A ottantacinque anni faceva il tragitto Catania – Nicolosi tutti i giorni, 40km in bici in qualsiasi stagione dell’anno. Noi ce li sogniamo allegramente quei kilometri, ma soprattutto di arrivare a ottantacinque anni così. Nel video intervista La bici sotto il vulcano (regia di Alessandro Marinaro e montaggio di Fabrizio Famà 2006-2008) trovate la sua splendida storia. Vedrete un uomo piegato sulla sua vecchia bici, ostinatissimo. Di quella ostinazione che proviene dal cuore e che nessuna parola può far deviare, una determinazione che appartiene a una Sicilia antica e non deve essere dimenticata.
Orazio sin da quando era bambino sognava una bicicletta, all’epoca poi erano costosissime, e lui lavorava la terra zappando e andava a vendere le patate porta a porta per mettere da parte qualche soldo. “Sin da quando ero ragazzo sentivo il desiderio, il bisogno di avere un giorno una bicicletta”. Aveva dieci anni. Il destino di un uomo spesso si manifesta in tenera età: lo spirito, il “daimon” come lo chiamano Hillmann e Platone, spinge dentro il corpo per uscire, per indicarci la strada. Orazio Di Grazia è un pazzo colpevole di aver seguito il suo daimon.
Ringrazio una mia collega dottoressa, catanese di nascita, per avermi fatto scoprire questa storia meravigliosa. Vi invito infatti a guardare il cortometraggio osservando in particolare come un essere umano che ha il cuore al suo centro esatto emani una dignità che nessun politico attualmente può anche solo vagamente sperare di avere. Vorrei Orazio Di Grazia tra gli scranni del potere, perché il cuore è il centro di tutto, non siamo nulla se abbiamo la mente piena ma il centro non sappiamo dove sia. “La stanchezza per me non esiste, non ho trovato un lavoro che mi stanchi. Qualsiasi lavoro. Fare Catania-Bolzano andata e ritorno, pensi lei cosa vuol dire. (…) Ogni anno sentivo il bisogno di andare e farlo in bici, l’ho fatto per dodici anni. (…) Col maltempo dovevo andare avanti lo stesso”. Orazio è l’esempio di una vita che ha risposto senza esitazione al suo daimon, il fuoco che lo brucia dentro è la passione per la bicicletta e niente lo ferma, è un’anima intatta e per questo intoccabile. Per questo i catanesi pensano che sia un povero pazzo, uno che non ci sta con la testa. E hanno ragione, Orazio ci sta col cuore!

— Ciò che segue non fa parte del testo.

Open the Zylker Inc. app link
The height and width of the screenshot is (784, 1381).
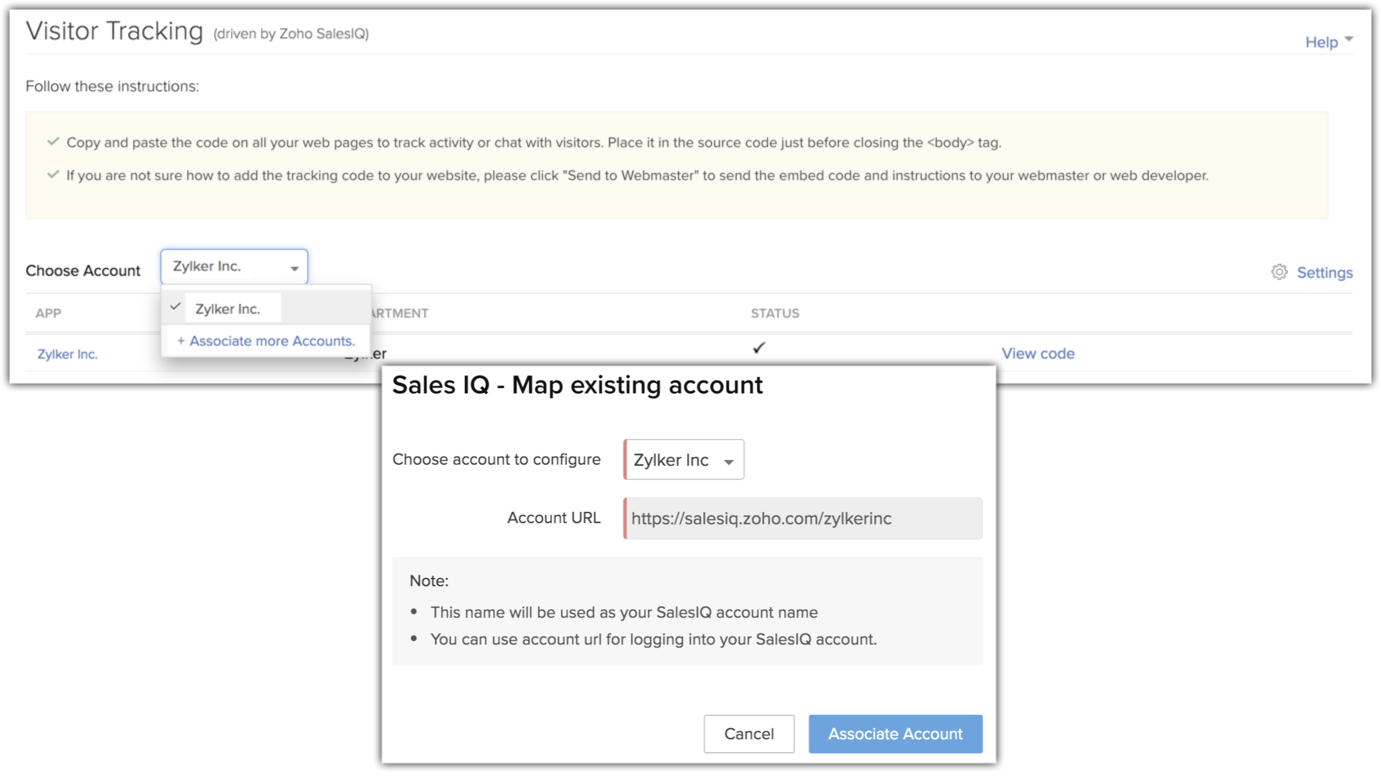(67, 354)
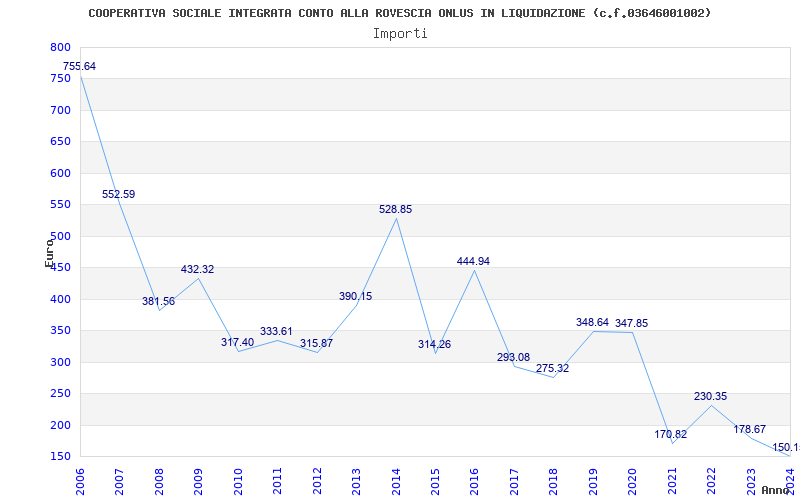Select the 800 value on y-axis
Viewport: 800px width, 500px height.
(60, 47)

Orazio ha trasportato in tutto questi anni gli ortaggi del suo orto che si coltiva da solo e tutti lo hanno conosciuto per l’uomo con la bicicletta che vendeva le patate migliori. Però la tecnologia, le macchine e la struttura del paesaggio cambia ed è diventato sempre più difficile per Orazio continuare con la stessa frequenza. “Oggi non si vende più come una volta, perché anzi che zappare il terreno si mettono i veleni”. Orazio insegna che la bontà del cibo deriva dal duro lavoro, bisogna zappare con le proprie mani e smuovere la terra ribelle di Sicilia. “O questo o niente!”. Le sue patate – dice – erano davvero “fini da mangiare”.

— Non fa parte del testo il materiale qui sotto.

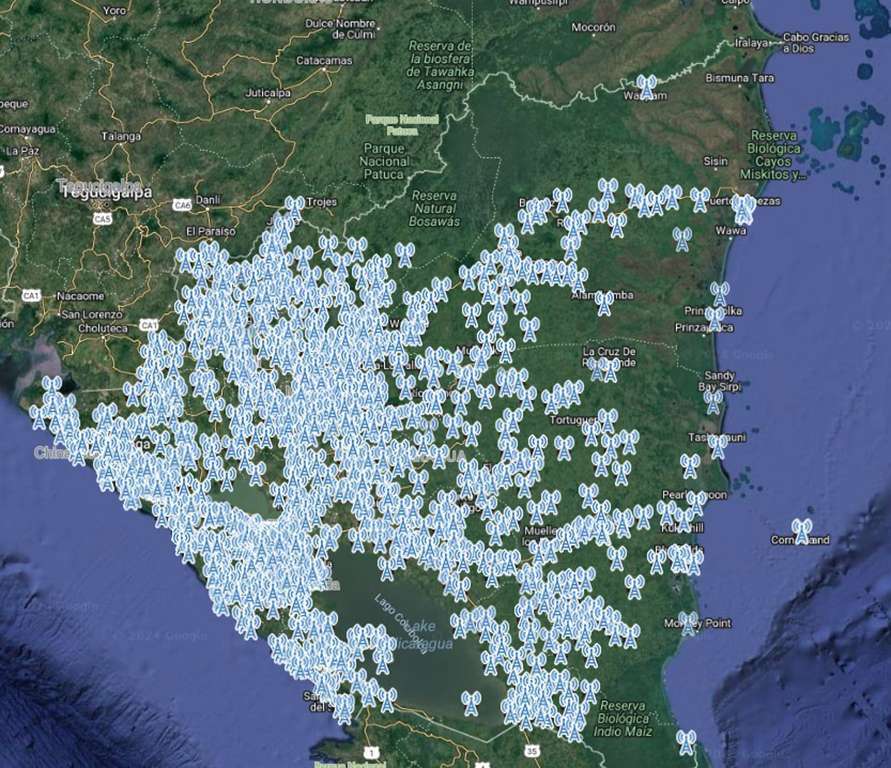Screen dimensions: 891x768
Task: Click the cell tower marker at Waspam
Action: point(647,86)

Alcuni catanesi credono che un uomo di ottantacinque anni che tutti i giorni percorre 40km abbia un problema psicologico, non esiste alcuna logica comprensibile in questo. Infatti hanno ragione, non esiste nessuna logica in un uomo che segue la propria passione a dispetto di tutto, del tempo e dell’età. Siamo colpevoli di esserci addomesticati. Stiamo a cuccia come i cani denutriti e aspettiamo che a fine mese qualcuno, il nostro padrone – stato, ci dia lo stipendio, i nostri agognati croccantini. Il vecchietto con la bicicletta è la storia di un cuore vivo e ferito che non si è addomesticato al tempo attuale, Orazio si è isolato per proteggere la sua integrità.

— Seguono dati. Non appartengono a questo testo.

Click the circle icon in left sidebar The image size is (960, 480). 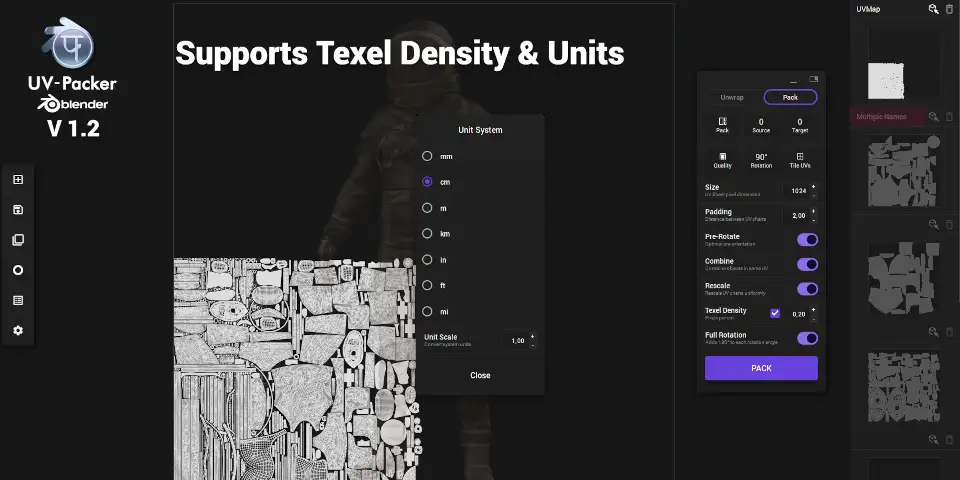pyautogui.click(x=18, y=270)
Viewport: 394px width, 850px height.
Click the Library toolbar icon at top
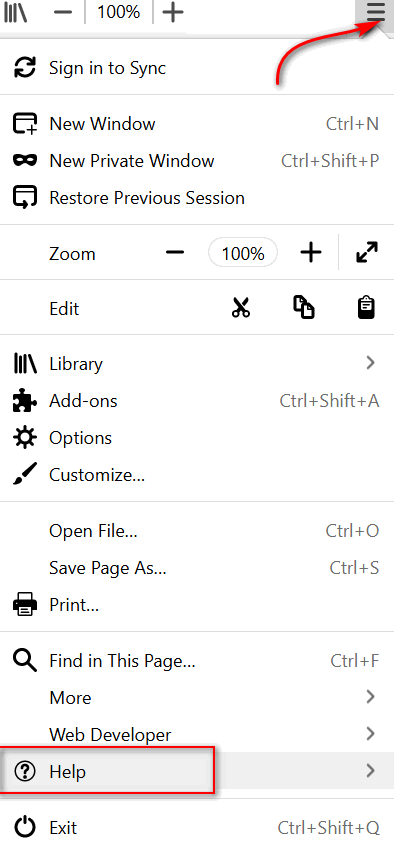(x=15, y=12)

Si racconta infatti che Orazio fosse innamorato di Graziella ma il padre della ragazza era contrario a questa unione, non voleva assolutamente che stessero insieme. Nel frattempo scoppia la guerra e il ragazzo parte come soldato in Jugoslavia, durante il conflitto però non riesce più a far ricevere le lettere che scriveva a Graziella e il padre di lei le fa credere che sia morto. Finita la guerra Orazio torna in paese e scopre che la sua amata è stata data in sposa a un altro, un cugino ricco, ovviamente obbligata dal padre. Graziella però non ha mai dimenticato “quello con la bicicletta” e sentendosi in colpa di aver ceduto al ricatto del matrimonio si lascia morire di fame. Orazio ora ha al suo fianco la fedele bici, l’ha chiamata Graziella in ricordo di questo amore impedito. Non si è mai sposato, ha lasciato che l’eco di questo amore lo inseguisse per tutta la vita. Forse è per questo che ha pedalato finché non è morto nel 2008, forse pedalare era un modo per restare con il suo amore, per restituire il debito di vita in strade percorse.
Il vecchietto con la bicicletta dà una immensa importanza al cuore, non credete che un uomo non istruito sia necessariamente un uomo stupido; si interroga sui misteri del mondo e si chiede se c’è qualcuno che ci tiene in piedi, qualcuno che ci sorregge. “Chi ci sorregge fa un lavoro indescrivibile, (…) il nostro cuore fa un lavoro che nessuno riconosce, come spingere sette quintali e percorrere tutto il giro del mondo.” Il cuore però va aiutato con le braccia e con le gambe, se non lo facciamo stiamo costringendo il cuore a compiere un lavoro tremendo, chiediamo a Dio di fare tutto da solo. Questo piccolo uomo è talmente folle che riconosce il lavoro incessante che il cuore porta avanti anche da solo, anche se non lo aiutiamo. Questo mondo deve essere migliorato attraverso l’unione, unire le forze come si unisce la forza muscolare degli arti del corpo mentre si zappa la terra.
Orazio faceva parte di una ultima generazione di catanesi ancora dediti al sacrificio; il suo isolamento “strano” gli ha permesso di perseverare nell’ ostinazione del cuore. Nel dedicarsi al furore del fuoco, nello spingere la sua bicicletta tutti i giorni, curvo fino allo sfinimento. Rendiamo lode a questi uomini semplici che sono però immensi custodi del sacro e insegne luminose di resistenza e dignità.